The shape, spread, and location of a data set. Knowing the distribution of a data set can tell you a great deal about the data itself, and can be critical in selecting appropriate analyses and interpreting their results. You can assess a distribution through graphs, descriptive statistics, or more formally with a distribution identification tool.
Graphs like histograms can give instant insight into the distribution of a data set. Is the data clustered about a single area or are their multiple peaks or modes? Is it spread thinly over a broad range or tightly packed? Is the data skewed or symmetrical?
Descriptive statistics that describe the central tendency (mean, median) and spread (variance, standard deviation) of data with numeric values can be used to make comparisons with other data sets.
Finally, some "perfect" distributions can be defined on predictable graphic or mathematical terms and are referred to by name, like the Normal, Weibull, and Exponential distributions. The Normal distribution, for example, is always bell shaped and centered on a single mean value. Consistent percentages of values from a Normal distribution are contained within any number of standard deviations from the mean; for example, 68.26% of observations will always fall within one standard deviation from the mean.
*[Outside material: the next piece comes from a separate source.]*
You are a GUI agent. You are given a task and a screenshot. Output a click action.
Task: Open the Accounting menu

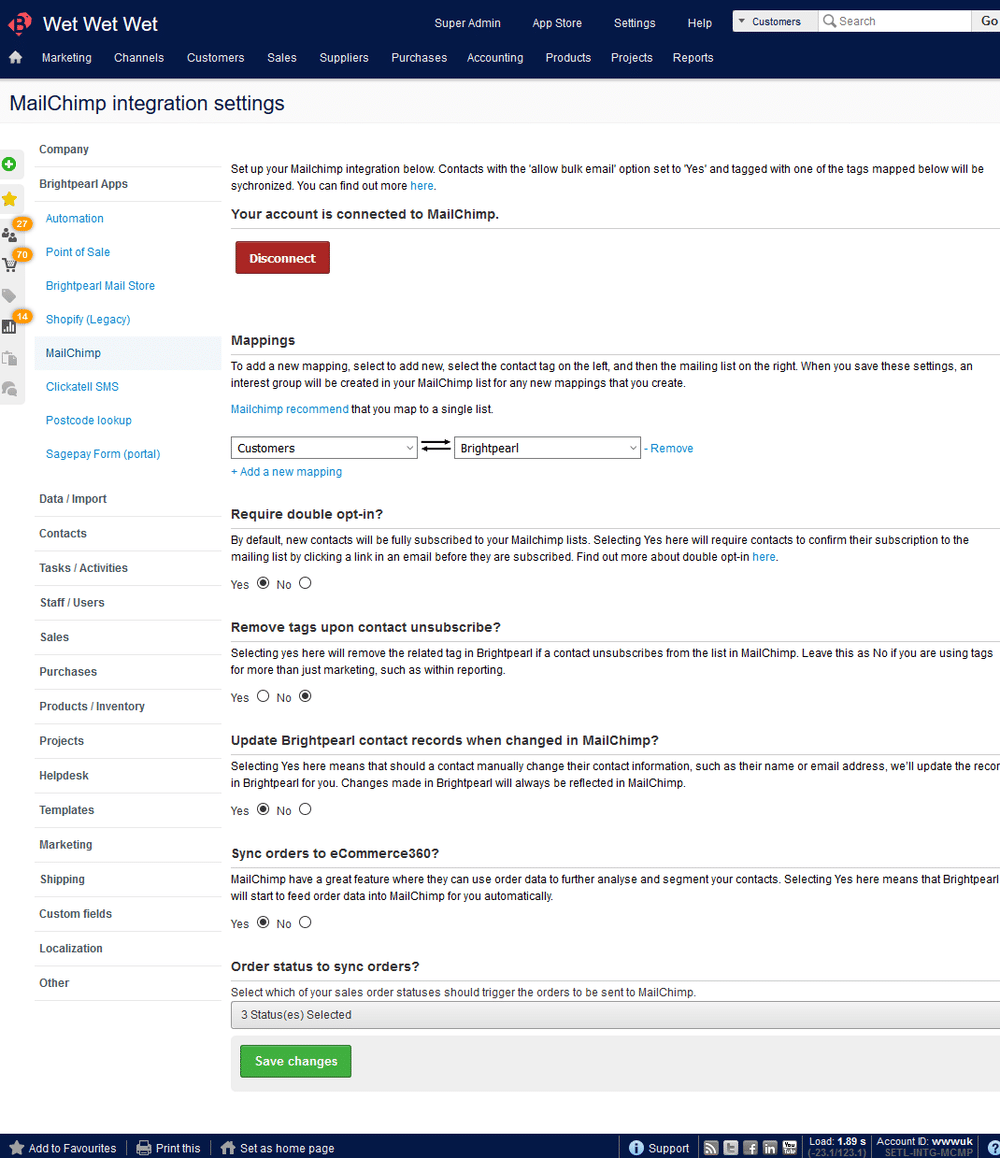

In practice, data only approximates these perfect distributions; if there is a close fit we say the data is "well modelled" by a given distribution. Minitab's Individual Distribution Identification tool can help you find the distribution that best fits your data.
Many analyses require data that is distributed in a particular way and may produce inaccurate results if anything else is used. Knowing that your data follows a particular distribution can alert you to discrepancies in your data. For example, right skewed data that is ordinarily well modeled by the normal distribution might signify that something has gone wrong in your process.